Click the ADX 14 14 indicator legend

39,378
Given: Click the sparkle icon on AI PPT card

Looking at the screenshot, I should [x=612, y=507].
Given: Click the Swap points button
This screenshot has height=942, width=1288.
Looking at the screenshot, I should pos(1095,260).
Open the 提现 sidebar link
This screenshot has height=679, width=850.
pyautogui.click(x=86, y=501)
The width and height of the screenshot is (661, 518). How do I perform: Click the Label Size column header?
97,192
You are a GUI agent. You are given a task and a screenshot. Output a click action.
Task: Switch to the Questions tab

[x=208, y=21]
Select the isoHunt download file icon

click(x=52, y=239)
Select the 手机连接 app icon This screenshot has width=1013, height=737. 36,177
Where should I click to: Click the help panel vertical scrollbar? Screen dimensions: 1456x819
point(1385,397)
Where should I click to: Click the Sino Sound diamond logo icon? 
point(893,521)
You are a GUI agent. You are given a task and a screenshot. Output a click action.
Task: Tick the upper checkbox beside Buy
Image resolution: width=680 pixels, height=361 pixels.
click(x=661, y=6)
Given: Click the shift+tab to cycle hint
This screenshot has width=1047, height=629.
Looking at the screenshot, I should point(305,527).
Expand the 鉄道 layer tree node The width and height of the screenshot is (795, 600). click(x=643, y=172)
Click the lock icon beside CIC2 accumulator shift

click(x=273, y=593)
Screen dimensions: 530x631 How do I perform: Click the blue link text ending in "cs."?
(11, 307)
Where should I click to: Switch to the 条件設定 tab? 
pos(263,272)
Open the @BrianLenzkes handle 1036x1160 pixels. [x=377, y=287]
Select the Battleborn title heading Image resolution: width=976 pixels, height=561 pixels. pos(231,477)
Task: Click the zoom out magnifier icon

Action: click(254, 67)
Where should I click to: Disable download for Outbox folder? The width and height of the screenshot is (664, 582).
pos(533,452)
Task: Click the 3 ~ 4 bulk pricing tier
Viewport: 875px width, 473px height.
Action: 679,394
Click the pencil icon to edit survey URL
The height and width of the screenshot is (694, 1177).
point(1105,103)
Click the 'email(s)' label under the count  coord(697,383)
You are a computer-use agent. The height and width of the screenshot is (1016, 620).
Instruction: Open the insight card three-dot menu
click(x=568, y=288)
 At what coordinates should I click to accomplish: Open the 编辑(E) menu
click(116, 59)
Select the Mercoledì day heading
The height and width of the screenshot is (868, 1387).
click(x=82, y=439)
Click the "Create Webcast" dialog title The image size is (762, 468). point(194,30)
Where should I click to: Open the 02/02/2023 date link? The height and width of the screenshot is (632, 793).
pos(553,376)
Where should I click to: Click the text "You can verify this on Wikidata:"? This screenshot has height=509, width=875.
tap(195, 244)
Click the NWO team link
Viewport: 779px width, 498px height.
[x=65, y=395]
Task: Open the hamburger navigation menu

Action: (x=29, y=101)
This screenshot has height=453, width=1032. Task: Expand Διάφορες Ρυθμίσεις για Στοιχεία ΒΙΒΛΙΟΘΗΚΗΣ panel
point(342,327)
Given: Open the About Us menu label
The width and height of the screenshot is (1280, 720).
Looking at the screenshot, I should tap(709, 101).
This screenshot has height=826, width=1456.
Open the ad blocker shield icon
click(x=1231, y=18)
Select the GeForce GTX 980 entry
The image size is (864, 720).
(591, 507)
───
Task to carry out: What lines in the records above include the string "title"? Copy each one.

Solution for this exercise:
Select the Battleborn title heading Image resolution: width=976 pixels, height=561 pixels. pos(231,477)
Click the "Create Webcast" dialog title The image size is (762, 468). point(194,30)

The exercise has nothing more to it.